● **Study text**:
Pattern 3: Hierarchical Span Plugin

Best for plugins that track operations with parent-child relationships.

Example: query_history, login_history

Characteristics:

  • Reports distributed traces
  • Has parent-child relationships
  • Includes span events
  • Tracks query execution details

Implementation:

def process(self, run_id: str, run_proc: bool = True) -> Dict[str, Dict[str, int]]:
    def __f_span_events(d_span: Dict) -> Tuple[List[Dict], int]:
        # Extract events from span data
        return events_list, error_count

    query = "SELECT * FROM TABLE(DTAGENT_DB.APP.F_PLUGIN_INSTRUMENTED())"

    ids, errors, span_events, spans, logs, metrics = self._process_span_rows(
        lambda: self._get_table_rows(query),
        view_name="plugin_view",
        context_name="plugin_name",
        run_uuid=run_id,
        f_span_events=__f_span_events,
        log_completion=run_proc,
    )

● **Data under study**:
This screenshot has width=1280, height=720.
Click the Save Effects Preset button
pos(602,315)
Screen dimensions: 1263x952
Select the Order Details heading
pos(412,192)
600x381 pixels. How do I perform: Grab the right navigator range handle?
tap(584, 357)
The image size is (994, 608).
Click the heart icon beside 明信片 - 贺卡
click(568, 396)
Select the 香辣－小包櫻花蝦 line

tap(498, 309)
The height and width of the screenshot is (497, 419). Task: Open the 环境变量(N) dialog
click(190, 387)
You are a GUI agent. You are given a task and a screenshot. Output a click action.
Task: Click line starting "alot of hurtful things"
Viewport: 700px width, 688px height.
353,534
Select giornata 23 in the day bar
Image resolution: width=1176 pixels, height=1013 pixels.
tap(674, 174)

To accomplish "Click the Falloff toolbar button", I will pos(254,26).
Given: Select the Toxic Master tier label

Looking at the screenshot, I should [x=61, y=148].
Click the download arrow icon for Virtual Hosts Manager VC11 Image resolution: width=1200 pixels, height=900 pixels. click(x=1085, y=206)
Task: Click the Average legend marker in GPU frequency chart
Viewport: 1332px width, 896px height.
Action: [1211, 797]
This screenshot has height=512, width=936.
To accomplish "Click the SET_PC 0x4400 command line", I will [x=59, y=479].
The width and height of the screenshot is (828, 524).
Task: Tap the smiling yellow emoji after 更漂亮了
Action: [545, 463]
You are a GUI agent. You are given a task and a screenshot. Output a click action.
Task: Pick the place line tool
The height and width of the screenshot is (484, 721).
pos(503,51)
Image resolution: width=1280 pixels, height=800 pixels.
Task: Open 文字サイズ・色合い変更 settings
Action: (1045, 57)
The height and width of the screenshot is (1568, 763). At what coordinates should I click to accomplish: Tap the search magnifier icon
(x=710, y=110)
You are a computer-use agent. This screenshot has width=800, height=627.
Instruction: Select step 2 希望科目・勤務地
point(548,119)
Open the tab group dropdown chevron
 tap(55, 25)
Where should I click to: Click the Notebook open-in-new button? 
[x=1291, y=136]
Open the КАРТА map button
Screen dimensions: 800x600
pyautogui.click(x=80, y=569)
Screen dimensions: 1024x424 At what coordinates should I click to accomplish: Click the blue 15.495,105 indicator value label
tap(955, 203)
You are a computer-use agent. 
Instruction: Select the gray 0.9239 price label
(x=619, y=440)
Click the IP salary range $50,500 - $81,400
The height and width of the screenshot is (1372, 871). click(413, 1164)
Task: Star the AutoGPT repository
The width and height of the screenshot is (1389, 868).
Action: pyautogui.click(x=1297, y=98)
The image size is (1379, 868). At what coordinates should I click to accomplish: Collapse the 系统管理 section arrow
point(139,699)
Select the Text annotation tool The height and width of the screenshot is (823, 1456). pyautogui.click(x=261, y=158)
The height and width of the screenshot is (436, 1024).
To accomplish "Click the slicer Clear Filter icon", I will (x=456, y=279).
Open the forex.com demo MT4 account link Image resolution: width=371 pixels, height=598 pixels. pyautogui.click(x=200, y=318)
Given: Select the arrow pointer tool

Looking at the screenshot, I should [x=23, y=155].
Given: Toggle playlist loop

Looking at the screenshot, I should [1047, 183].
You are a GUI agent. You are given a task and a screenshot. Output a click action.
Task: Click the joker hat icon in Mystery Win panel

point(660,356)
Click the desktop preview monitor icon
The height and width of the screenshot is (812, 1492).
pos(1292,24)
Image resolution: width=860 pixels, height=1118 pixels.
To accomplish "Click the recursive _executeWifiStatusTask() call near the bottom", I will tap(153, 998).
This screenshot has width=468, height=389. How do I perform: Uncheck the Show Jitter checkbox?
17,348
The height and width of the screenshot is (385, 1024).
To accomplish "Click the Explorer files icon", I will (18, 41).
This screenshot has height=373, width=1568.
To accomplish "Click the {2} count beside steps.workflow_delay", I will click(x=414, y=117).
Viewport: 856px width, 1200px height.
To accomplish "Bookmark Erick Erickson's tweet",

● **Using the information**:
1. Answer these about the hierarchical span plugin text:
(a) Which two plugins are given as examples of this pattern?
(b) What value is passed as view_name?
(c) What two values does __f_span_events return?
2. Pick up the hierarchical span plugin text after its final line and carry it on.
The records were taken from a different source than the text.

● **Answer section**:
1.
(a) query_history and login_history
(b) "plugin_view"
(c) events_list and error_count

2.
    return self._report_results(
        {
            "plugin_name": {
                "entries": len(ids),
                "errors": errors,
                "span_events": span_events,
                "spans": spans,
                "log_lines": logs,
                "metrics": metrics,
            }
        },
        run_id,
    )

Pattern 4: Multi-View Plugin

Best for plugins that combine data from multiple sources.

Example: warehouse_usage (event history, load history, metering history)

Characteristics:

  • Multiple instrumented views
  • Combines different aspects of same domain
  • Each view reports different telemetry

Implementation:

def process(self, run_id: str, run_proc: bool = True) -> Dict[str, Dict[str, int]]:
    # Process first view
    entries1, logs1, metrics1, _ = self._log_entries(
        lambda: self._get_table_rows("SELECT * FROM VIEW1"),
        "plugin_context1",
        run_uuid=run_id,
        log_completion=False,
    )

    # Process second view
    entries2, logs2, metrics2, _ = self._log_entries(
        lambda: self._get_table_rows("SELECT * FROM VIEW2"),
        "plugin_context2",
        run_uuid=run_id,
        log_completion=False,
    )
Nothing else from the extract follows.